(Exercise brief): Transcribe every entry that follows, word for word, and omit the images.

(Working data):
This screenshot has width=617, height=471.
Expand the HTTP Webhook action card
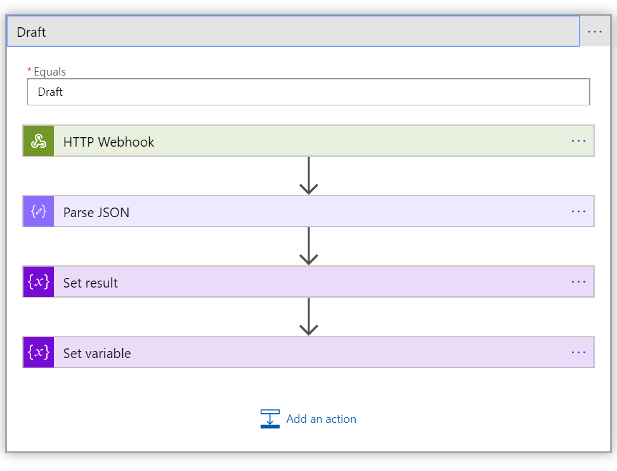click(x=304, y=141)
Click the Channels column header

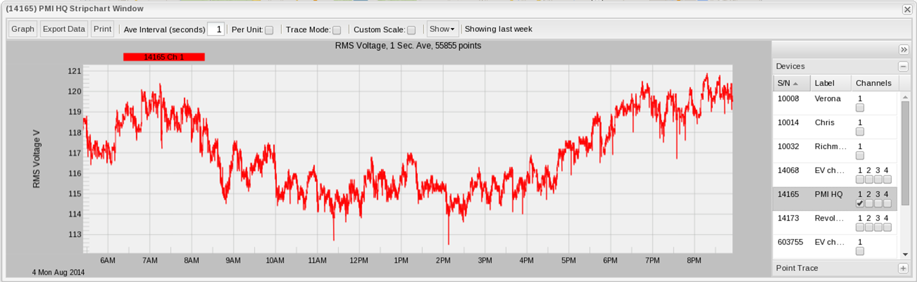[x=873, y=83]
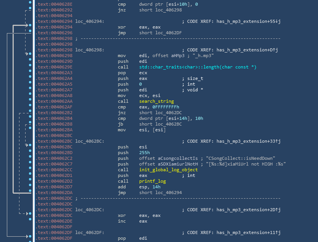This screenshot has height=242, width=318.
Task: Click breakpoint dot beside inc eax instruction
Action: click(30, 221)
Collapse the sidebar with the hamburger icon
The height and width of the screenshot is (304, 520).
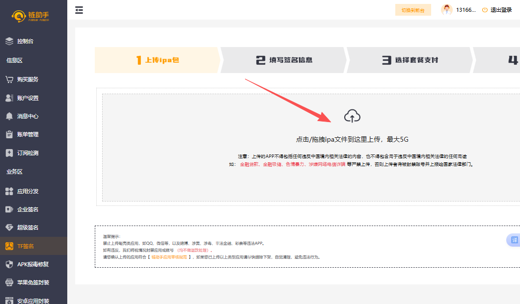pyautogui.click(x=79, y=10)
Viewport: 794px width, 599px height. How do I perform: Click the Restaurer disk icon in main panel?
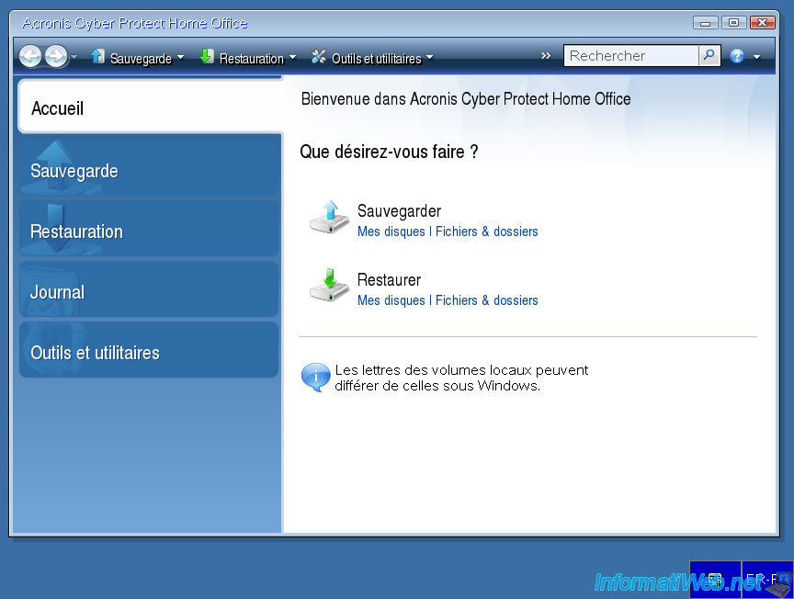click(328, 286)
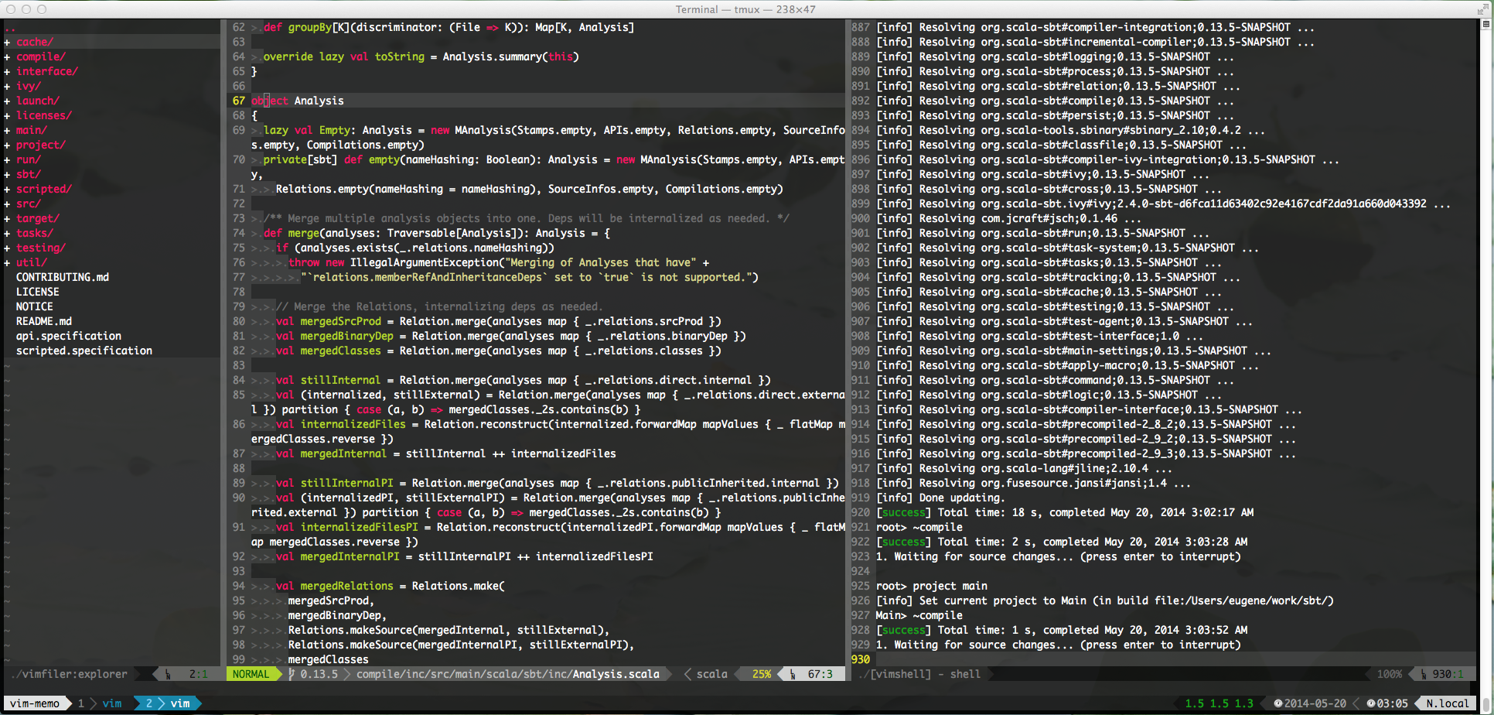Open CONTRIBUTING.md from the file list

click(x=63, y=277)
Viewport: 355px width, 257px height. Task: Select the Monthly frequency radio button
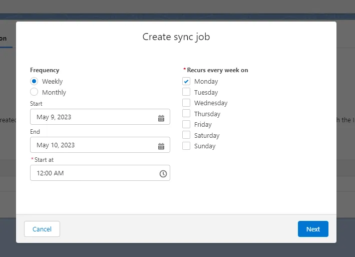(x=34, y=92)
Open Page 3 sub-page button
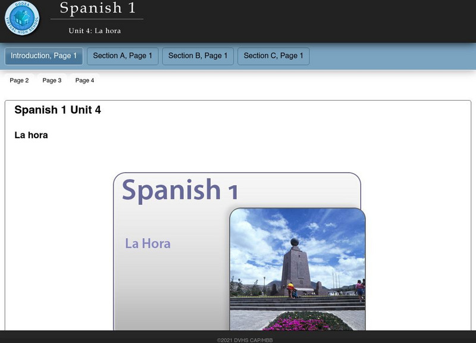Screen dimensions: 476x343 pos(52,80)
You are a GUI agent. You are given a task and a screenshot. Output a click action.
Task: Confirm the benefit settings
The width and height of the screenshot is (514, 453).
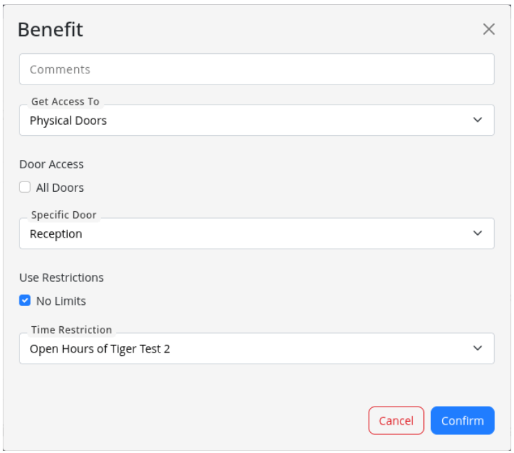coord(462,420)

(Solution to this task):
This screenshot has width=617, height=471.
Expand the HTTP Webhook action card
click(x=304, y=141)
Click the Channels column header

[x=873, y=83]
This screenshot has height=242, width=318.
Task: Click breakpoint dot beside inc eax instruction
Action: click(30, 221)
Collapse the sidebar with the hamburger icon
The height and width of the screenshot is (304, 520).
pyautogui.click(x=79, y=10)
Viewport: 794px width, 599px height. How do I perform: Click the Restaurer disk icon in main panel?
click(328, 286)
Open CONTRIBUTING.md from the file list

click(x=63, y=277)
Viewport: 355px width, 257px height. Task: Select the Monthly frequency radio button
(x=34, y=92)
Open Page 3 sub-page button
Screen dimensions: 476x343 pos(52,80)
You are a GUI agent. You are given a task and a screenshot. Output a click action.
Task: Confirm the benefit settings
The width and height of the screenshot is (514, 453).
coord(462,420)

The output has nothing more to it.